[What to produce]
Could you set down exactly the lines of the data below, starting at the one that holds "Task: Click the word Airsoft in the title" and ending at the one that holds "The image size is (1372, 890).", both included, and only those?

[Task inputs]
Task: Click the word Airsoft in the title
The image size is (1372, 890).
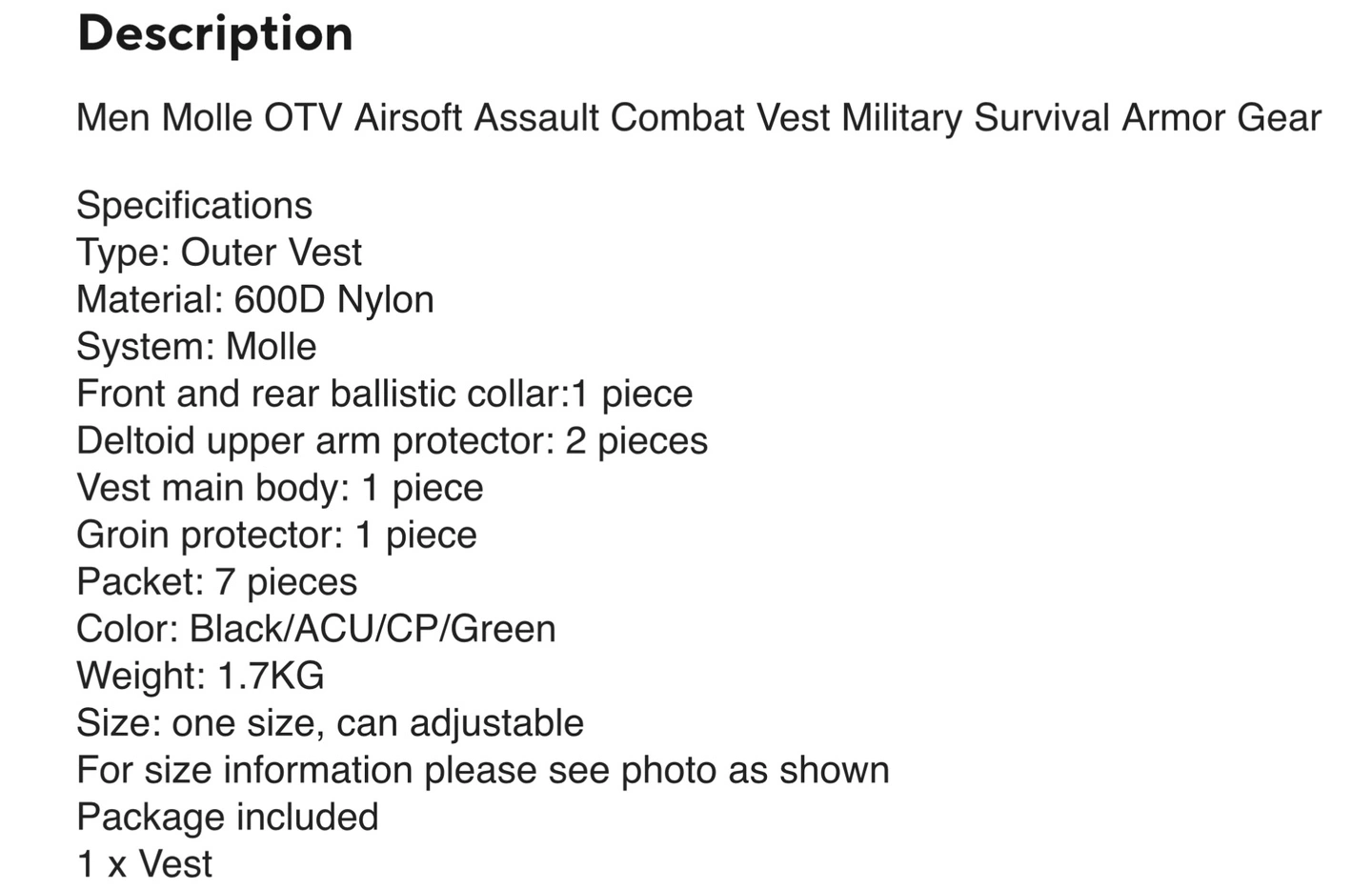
* * *
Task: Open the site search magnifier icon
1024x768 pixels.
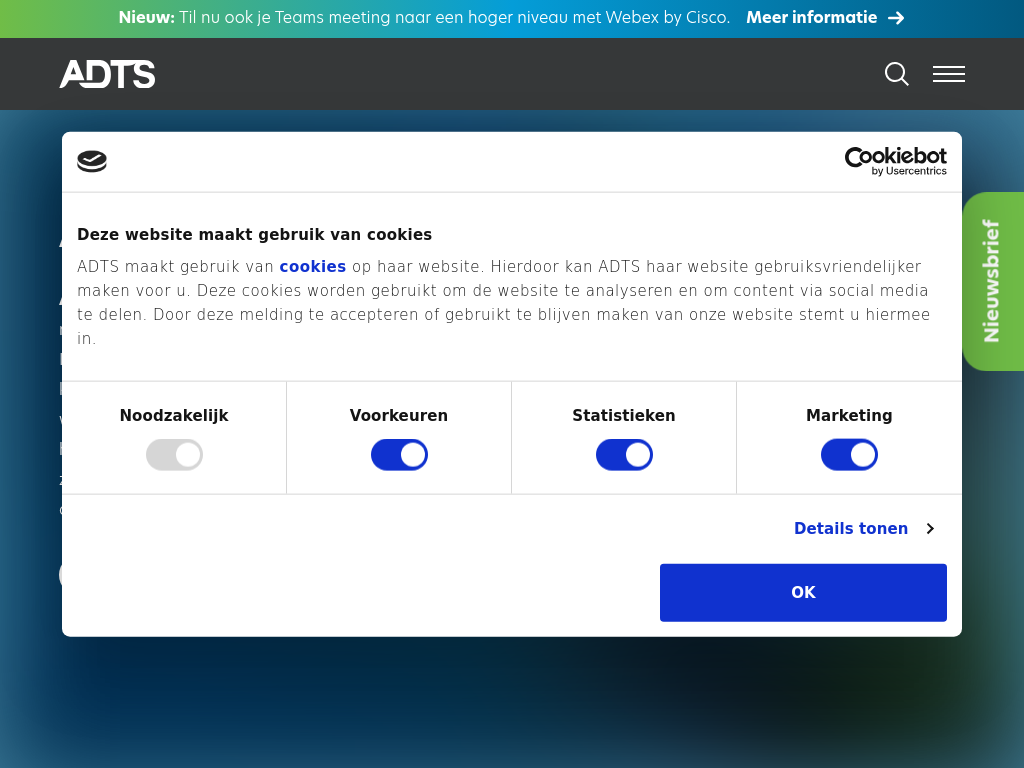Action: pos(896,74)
==
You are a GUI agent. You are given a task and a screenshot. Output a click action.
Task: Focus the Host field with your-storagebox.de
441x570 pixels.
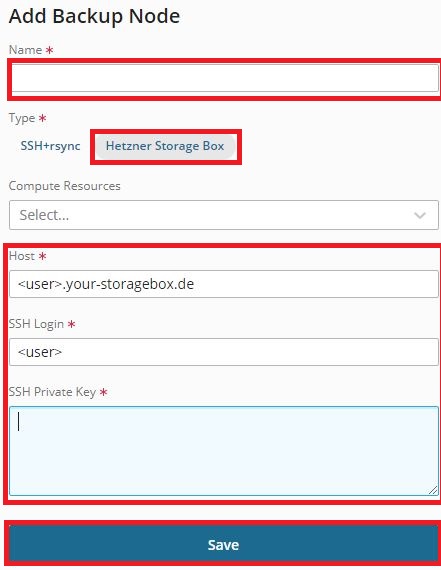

[Solution below]
Task: Click the word Airsoft in the title
The image size is (1372, 890).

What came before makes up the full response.